Reinforcement learning
In reinforcement learning, the learning system makes decisions adopts these as a blueprint for future behaviour.. For each operation the system receives positive or negative feedback. In this way the algorithm learns to estimate increasingly accurately how successful individual actions are in different situations. Deep learning is a method of reinforcement learning in artificial neuronal networks that imitate the brain. A neuronal network like this consists of multiple layers. The individual layers are made up of many artificial neurons that are connected with each other and react to the neurons in the previous layer. The larger the network the more complex the tasks that can be addressed.
Speech and text recognition
One of the fields where deep learning is currently applied is speech and text recognition. Both, the online translation service DeepL, developed in Cologne, and the simultaneous translation program Lecture Translator of the Karlsruhe Institute of Technology work with artificial neuronal networks, for example
Facial recognition
Nowadays, artificial neuronal networks are used for facial recognition as well. Just in the British capital of London there are over 600,000 cameras installed, and many of these are also used for facial recognition analysis. The technology is supposed to help the police to solve or even prevent crimes. But how considerableare the dangers of surveillance on this level? To what extent is it compatible with democracy and citizens’ rights?
Self-driving Cars
For decades, car manufacturers have been working on automation of driving using various driver assistance systems. Much of this is already a reality such as automatic speed adjustment or self-parking systems. The ultimate goal is autonomous driving, where computer programs use AI to take complete control of the vehicle and the humans are merely passengers. On the one hand this would prevent many a road accident, because today high numbers of accidents are caused by human error. But on the other hand there are also fundamental questions: who is held responsible in a collision with a driverless vehicle?
Examples from AI research
Come research with me
The little four-legged robot SOLO 8 comes from the robotics labs at the Max Planck Institute for Intelligent Systems in Tübingen and Stuttgart. The research robot is an open-source project, for which the build instructions and GitHub documentation are publicly accessible. Most of the components are made by a 3D printer and the rest are readily available to buy. This allows researchers all over the world to recreate SOLO 8 cheaply and easily and develop it further. The concept behind the project is that every robotics research lab can use the technology, so creating a global research platform built on common standards. The thing is, when large numbers of scientists carry out experiments on the same platform, comparable data can be obtained. This facilitates faster progress in the field of robotics.

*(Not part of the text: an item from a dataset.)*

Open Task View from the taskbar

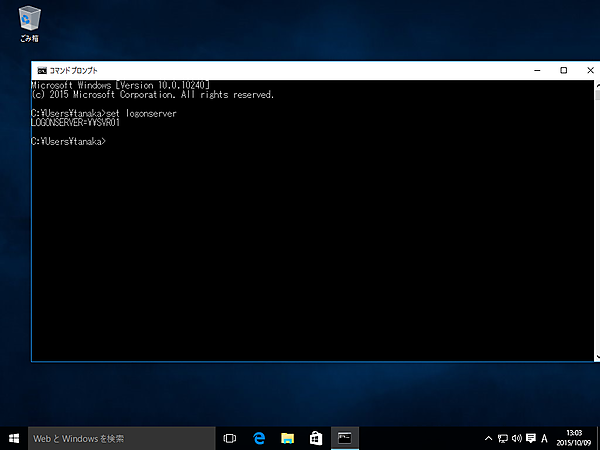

da Vinci with a fine touch
These days, most human-machine interfaces are focused on hearing and seeing. But Katherine Kuchenbecker and her team at the Max Planck Institute in Stuttgart are convinced: for many areas of application, robots need better tactile interaction skills as well as higher levels of social intelligence. For this reason scientists are teaching robots to experience their environment through touch. This is just as important for robot’s interaction with people, such as those who require care, as for applications involving remote-controlled robots. Kuchenbecker has been enhancing the surgical robot “da Vinci”, which enables surgeons to perform operations even from a remote location. The AI system transmits the specialist’s movements to the far-away robot. Thanks to the system’s new functions, doctors can now not only see on the screen what the robot is doing, but also feel it directly.